Grisaru et al. (2000) studied tissue expression of CTAP-III in cervical cancer specimens using immunostaining [95]. In normal epithelium CTAP-III was distributed in all of the epithelial layers, except in the highly active and proliferating basal cells. Cells of invasive cervical carcinoma did not stain for CTAP-III, and the presence of CTAP-III was limited to endothelial cells of capillary blood vessels. Moreover, CTAP-III staining pattern correlated positively with the degree of epithelial cell differentiation and with the stage of CIN [95] suggesting the role of CTAP-III in tumor progression and angiogenesis.

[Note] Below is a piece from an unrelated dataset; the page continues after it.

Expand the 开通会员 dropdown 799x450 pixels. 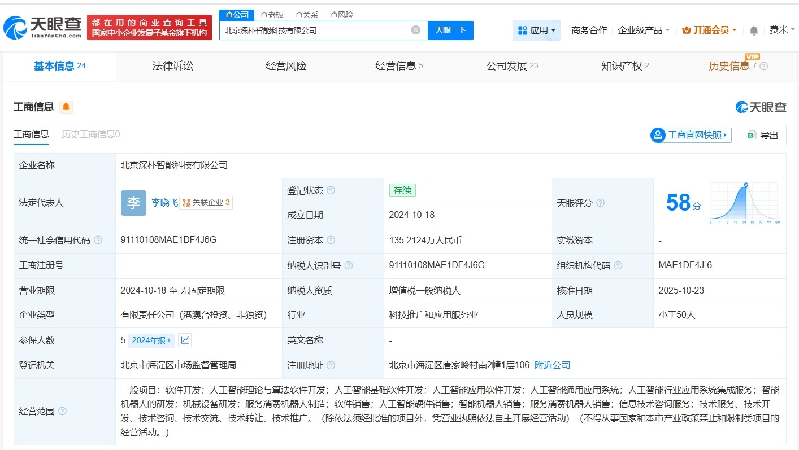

As it appears, PF-4 is concentrated in platelets and little is detected in plasma [91, 92]. Platelet levels of PF-4 as determined by surface-enhanced laser desorption/ionization time-of-flight MS (SELDI TOF MS) are up-regulated following implantation of human tumor xenografts in mice but fall in tumor progression. In contrast, the levels of PF-4 in plasma remained unchanged [1, 91, 92]. We had proposed that elevated platelet levels in tumor-bearing mice present feedback loop mechanism in response to the induction of pro-angiogenic factors by the growing tumor [91]. Study in patients with early colorectal cancer showed statistically significant increase in PF-4 in platelets coincident with a rise in pro-angiogenic factors, such as VEGF and PDGF, compared to healthy controls, while changes in plasma levels of PF-4 remained insignificant [92]. It is likely that PF-4 rather than being released from platelets in circulation, binds locally to the HS at sites of platelet adhesion.

Conclusions

Until recently, PF-4 has been studied in the past mainly in the setting of heparin-induced thrombocytopenia. The clinical translation of its biological effects in suppression of tumor growth, prevention of atherosclerotic plague, endometriosis, chronic inflammation and other angiogenesis-dependent diseases may have been hindered by a lack of understanding of its biological effects and mechanism of action. We have summarized emerging data on role of PF-4 and CTAP-III in regulation of tumor growth. It appears that the role of these two chemokines in modulation of tumor dynamics cannot be separated from the role of platelets and inflammation within the tumor microenvironment. While much of the biology of platelet-associated PF-4 and CTAP-III is likely to be harnessed with therapeutic intent only in the future, an obvious immediate clinical application may be to use them as biomarkers of cancer presence and/or therapeutic response. The more conventional biological samples such as serum or plasma have certainly not lead to emergence of any reliable biomarker. However, since angiogenesis regulators are sequestered in platelets, measurement of these chemokines in platelets may give a much better reflection of the actual angiogenic process. Finally, PF-4 is a locally acting protein whose role is to modulate the stroma of the wound or the tumor and its systemic administration may not ensure its bioavailability within the respective microenvironment. Perhaps the delivery of a recombinant PF-4 via platelets as its natural vehicle may provide a more biologically relevant treatment modality and improve its therapeutic potential.